Themenschwerpunkte der Sitzungen in der Berichtsperiode (Geschäftsjahr 2018)
Den Schwerpunkt der Diskussion der ersten Sitzung im Februar 2018 bildete die Wahl zum Vorsitz und stellvertretendem Vorsitz des Aufsichtsrats. In der zweiten Sitzung im Februar 2018 wurde die dem Jahresabschlusses 2016 zugrundeliegenden Zahlen diskutiert. Der Abschlussprüfer hat die Ergebnisse seiner Prüfung des Abschlusses 2016 vorgestellt. Anschließend wurde der geprüfte Jahresabschluss 2016 gebilligt und der Jahresfehlbetrag auf neue Rechnung vorgetragen. In der dritten Sitzung im März wurde der Bericht des Aufsichtsrats zur Veröffentlichung genehmigt. Dabei wurde im Wesentlichen über die Zuständigkeiten als Folge des Wechsels der Mitglieder des Aufsichtsrats diskutiert. In der vierten Sitzung im April wurde der Jahresabschluss 2017 vorgestellt und die Ergebnisse vom Abschlussprüfer dargestellt. Dabei wurde erörtert und festgestellt, dass keine Liquiditätslücke besteht. Anschließend wurde der geprüfte Jahresabschluss 2017 gebilligt und der Jahresfehlbetrag auf neue Rechnung vorgetragen. In der fünften Sitzung im Mai wurde mit dem Vorstand eine gemeinschaftliche Entsprechenserklärung im Hinblick auf die Empfehlungen der „Regierungskommission deutscher Corporate Governance-Kodex" erarbeitet und zur Veröffentlichung freigegeben. In der sechsten Sitzung wurde der Bericht des Aufsichtsrats 2017 besprochen und zur Veröffentlichung freigegeben. Nach Mitteilung vom Abschlussprüfer war eine Änderung am Bestätigungsvermerk vorzunehmen was ohne Folge für die Gesellschaft bleiben sollte. In der siebten Sitzung wurde die Auseinandersetzung mit dem ehemaligen Vorstand der Gesellschaft, ehemaligen Aufsichtsräten sowie der PVM Private Values Media AG erörtert und ein auf die bislang bezifferten Streitigkeiten beschränkter Vergleich geschlossen. In der letzten Sitzung des Geschäftsjahres wurde der Halbjahresfinanzbericht vorgestellt, festgestellt und zur Veröffentlichung freigegeben.
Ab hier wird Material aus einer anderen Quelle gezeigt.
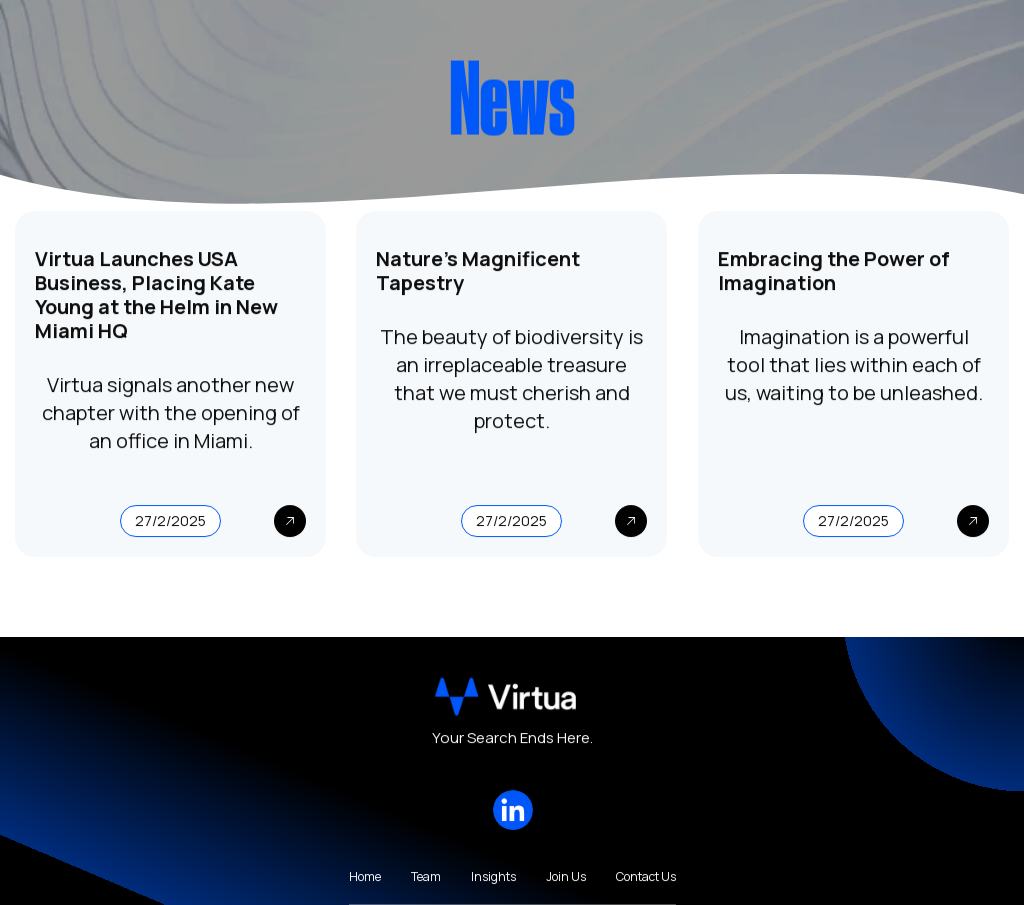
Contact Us (646, 877)
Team (426, 877)
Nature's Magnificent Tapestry (478, 272)
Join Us (566, 877)
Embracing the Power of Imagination (834, 272)
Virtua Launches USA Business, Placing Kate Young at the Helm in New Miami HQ (156, 296)
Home (365, 877)
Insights (493, 877)
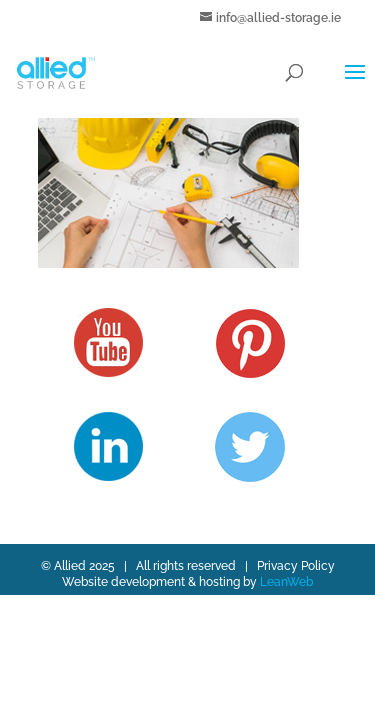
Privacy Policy (296, 566)
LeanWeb (286, 582)
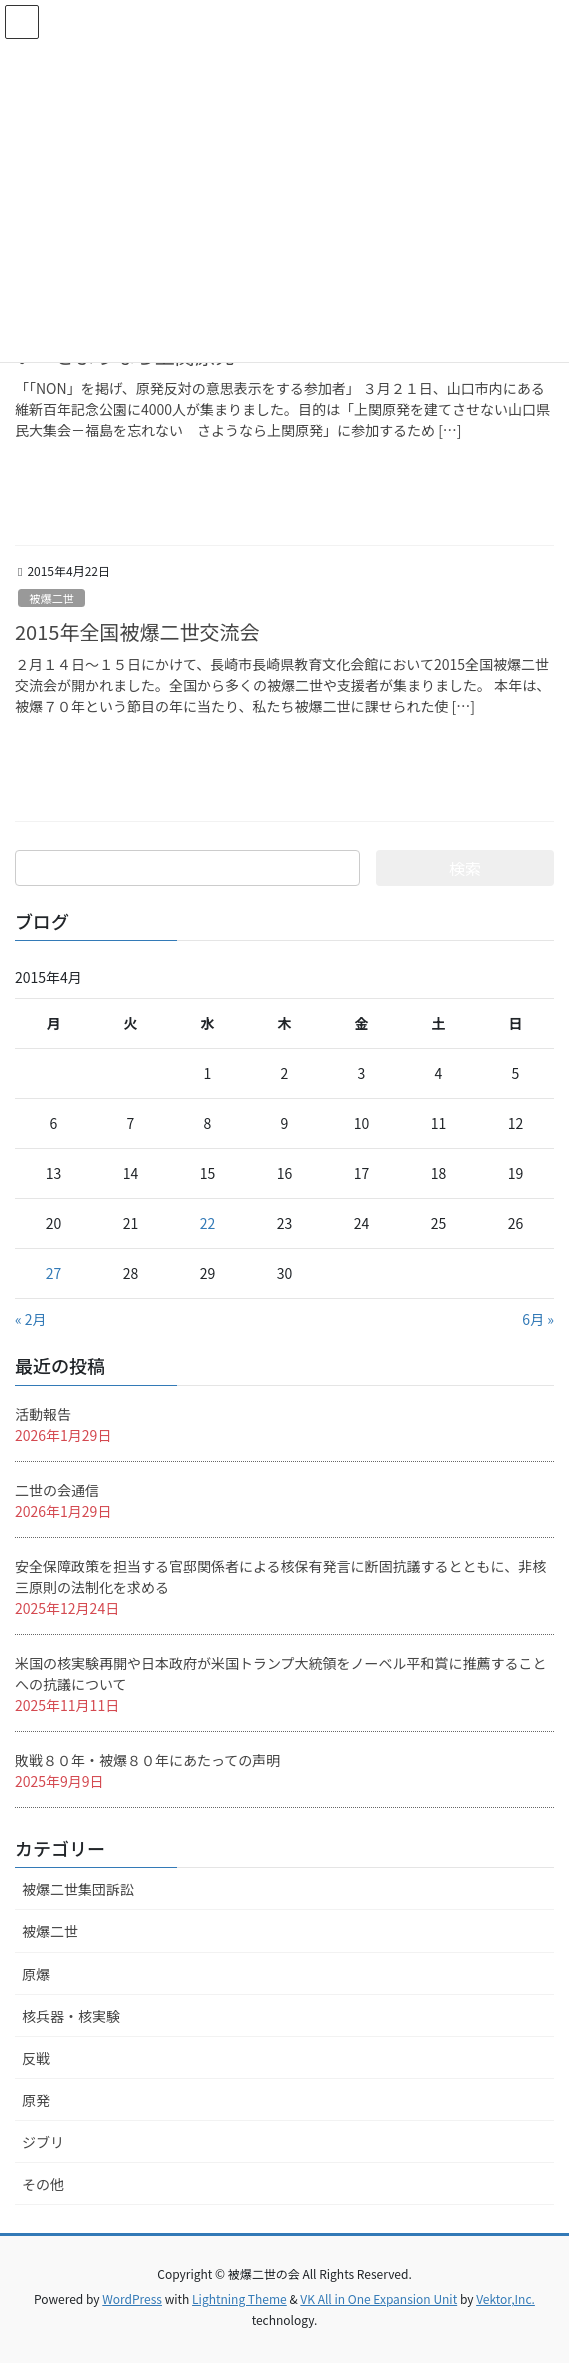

Der Aufsichtsrat hat darüber hinaus festgestellt, dass das Risikomanagementsystem den gesetzlichen Vorschriften entspricht und bestandsgefährdende Risiken nicht erkennbar sind. Eine prüferische Durchsicht von Zwischenfinanzberichten wurde nicht durchgeführt.
Ausschüsse (Geschäftsjahr 2018)
Aufgrund der Größe der Gesellschaft und der damit verbundenen Größe des Aufsichtsrates wurden im Geschäftsjahr keine Ausschüsse im Aufsichtsrat gebildet und alle Entscheidungen im Plenum diskutiert und vorbereitet.
Corporate Governance und Entsprechenserklärung
Auch im Berichtsjahr haben sich Vorstand und Aufsichtsrat der SPOBAG AG intensiv mit den Empfehlungen des Deutschen Corporate Governance Kodex auseinandergesetzt. Die Entsprechenserklärung nach § 161 AktG des Geschäftsjahres 2018 auf Basis des Deutschen Corporate Governance Kodex in der Fassung vom 7. Februar 2017 wurde am 17. Mai 2018 durch den Aufsichtsrat und Vorstand verabschiedet und auf der Website des Unternehmens veröffentlicht. Etwaige Abweichungen vom Deutschen Corporate Governance Kodex werden in dieser Erklärung offengelegt und erläutert. Über die Corporate Governance bei der SPOBAG AG berichtet der Vorstand auch für den Aufsichtsrat im Corporate Governance-Teil des Geschäftsberichts.